::: Passage given

1
Iron Smelting and Smithing
FIGURE 1.1
Forge at Waltham Abbey, Essex (after Huggins and Huggins 1973, fig 2)
Iron ore deposits are widespread in Britain, the main types being carbonate, haematite and limonite whose incidence is discussed by Tylecote (1962, 175–179). Quarrying with trenches as well as tunnelling is known from the Forest of Dean (Schubert 1957, 123, pls XIII-XIV) but widely occurring bell-pits are more frequent evidence of medieval deep mining of iron ore (Tylecote 1962, 284–285; Beresford and St Joseph 1979, 256, fig 107). Bell-pits near Sedgeley, West Midlands, had 1.5m diameter openings, a depth of 4.6m to 6.1m, and a maximum diameter of 3.6m.
1.1 Iron Smelting
Archaeological evidence for iron smelting is considerable and is discussed elsewhere (Tylecote 1962; 1976; Schubert 1957; Crossley 1981). A brief outline of the process is given here.

::::::
::: Stored data

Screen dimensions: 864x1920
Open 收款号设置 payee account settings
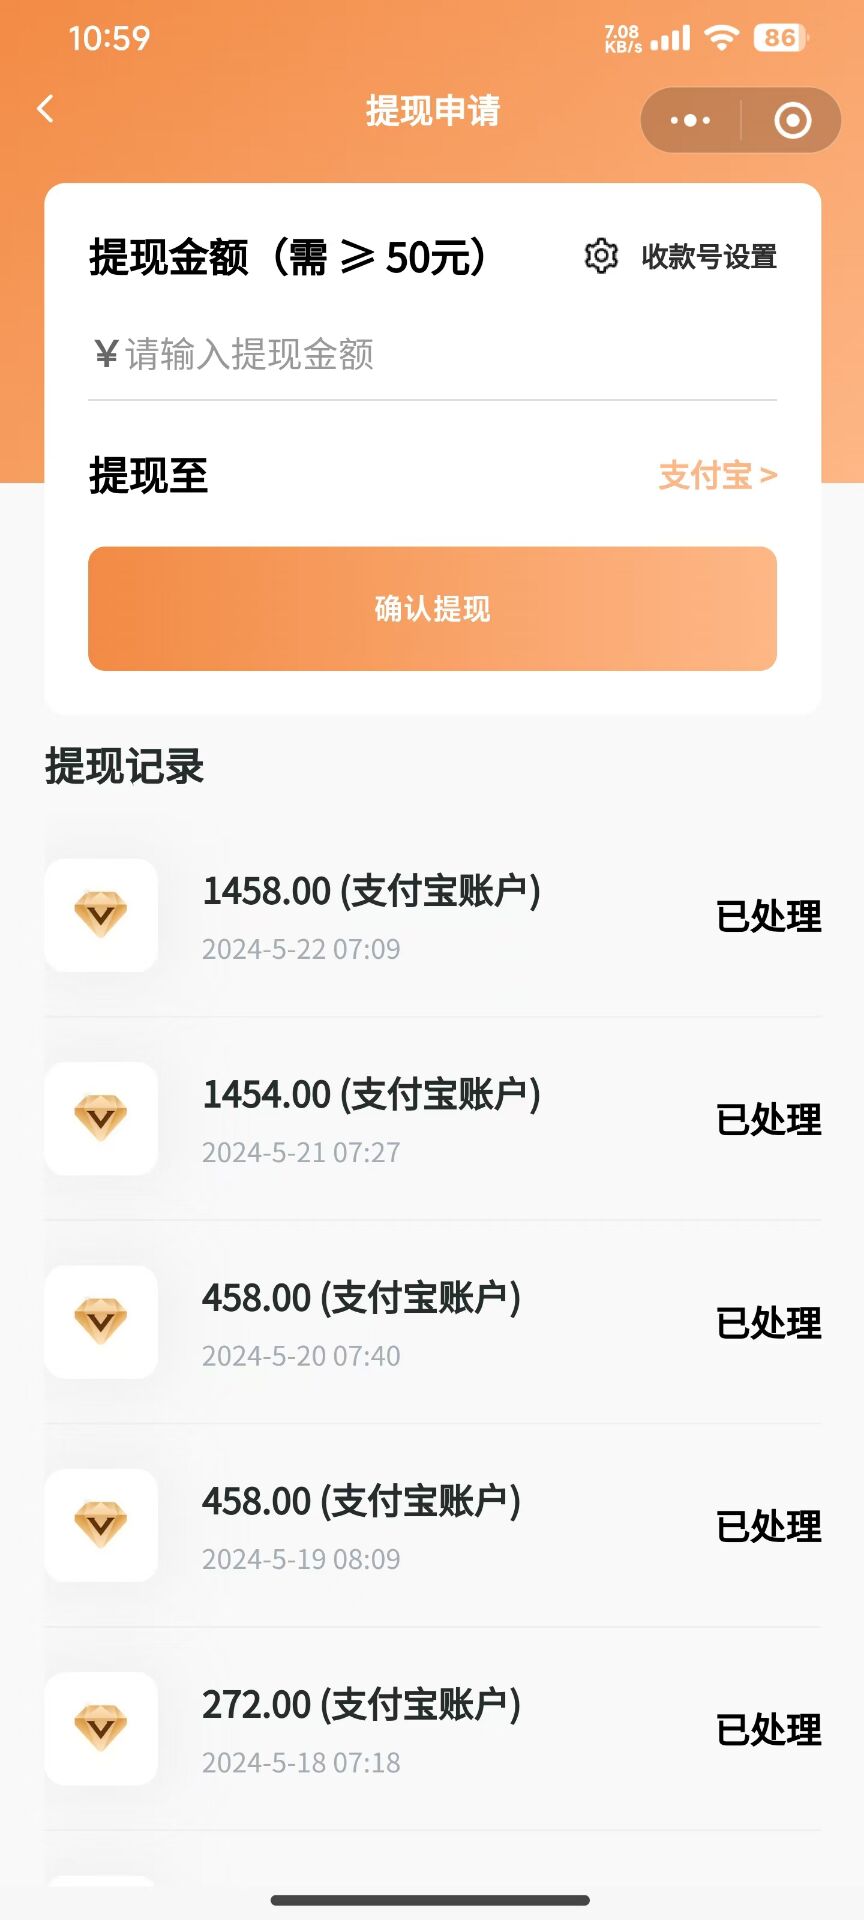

::::::

- **Instruction 1**:
From the passage on iron smelting and smithing, return the stretch from "Iron ore deposits" through "is given here." word for word.
- **Instruction 2**:
Using the passage on iron smelting and smithing, answer these:
(a) Where is the forge shown in Figure 1.1?
(b) What are the main types of iron ore named?
(c) What was the diameter of the openings of the bell-pits near Sedgeley?

- **Right answer 1**:
Iron ore deposits are widespread in Britain, the main types being carbonate, haematite and limonite whose incidence is discussed by Tylecote (1962, 175–179). Quarrying with trenches as well as tunnelling is known from the Forest of Dean (Schubert 1957, 123, pls XIII-XIV) but widely occurring bell-pits are more frequent evidence of medieval deep mining of iron ore (Tylecote 1962, 284–285; Beresford and St Joseph 1979, 256, fig 107). Bell-pits near Sedgeley, West Midlands, had 1.5m diameter openings, a depth of 4.6m to 6.1m, and a maximum diameter of 3.6m.
1.1 Iron Smelting
Archaeological evidence for iron smelting is considerable and is discussed elsewhere (Tylecote 1962; 1976; Schubert 1957; Crossley 1981). A brief outline of the process is given here.

- **Right answer 2**:
(a) Waltham Abbey, Essex
(b) Carbonate, haematite and limonite
(c) 1.5m